Challenge: Give the data starting with the line containing "Task: Change quantity using the ×1 stepper" and going on through the end of the data as a two-column CSV with the columns input and output. Put each input and its output on one row, each in its own quoted field with line breaks turned into spaces, and leave the pictures out.

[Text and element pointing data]
———
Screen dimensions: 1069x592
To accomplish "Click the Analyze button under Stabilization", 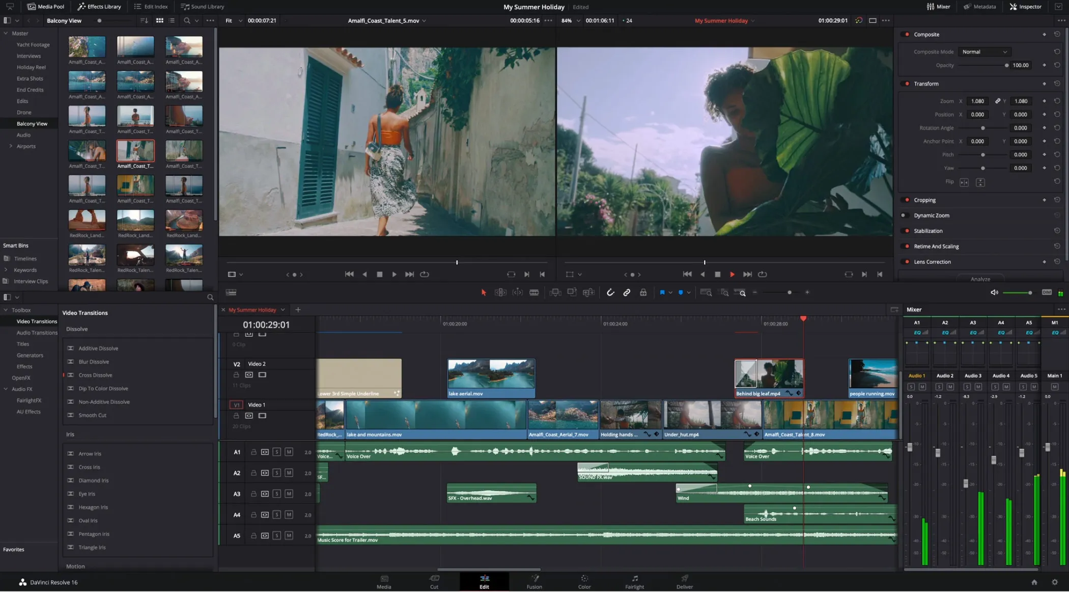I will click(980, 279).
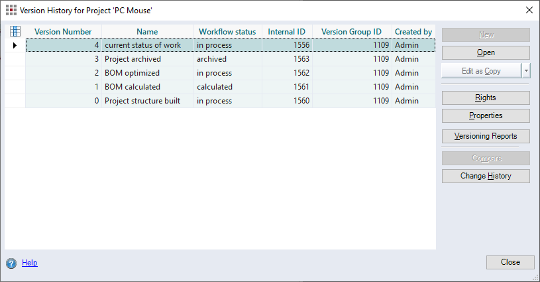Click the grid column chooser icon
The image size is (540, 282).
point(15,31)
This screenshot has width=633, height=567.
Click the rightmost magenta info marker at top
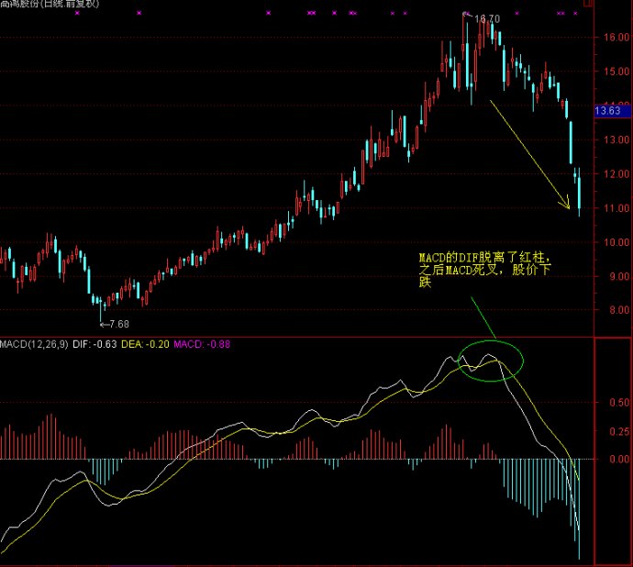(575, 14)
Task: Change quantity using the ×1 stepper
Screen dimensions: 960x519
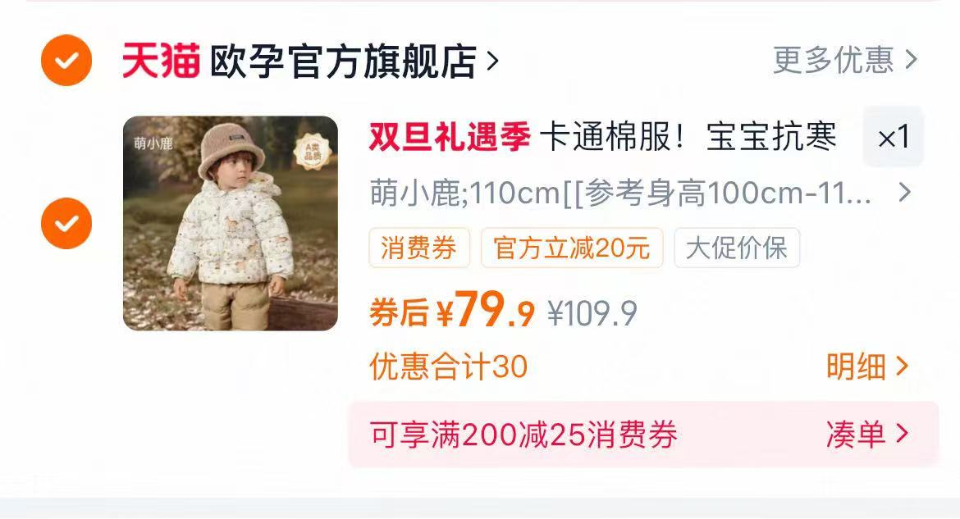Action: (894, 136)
———
The result:
input,output
"Task: Change quantity using the ×1 stepper Screen dimensions: 960x519","Action: (894, 136)"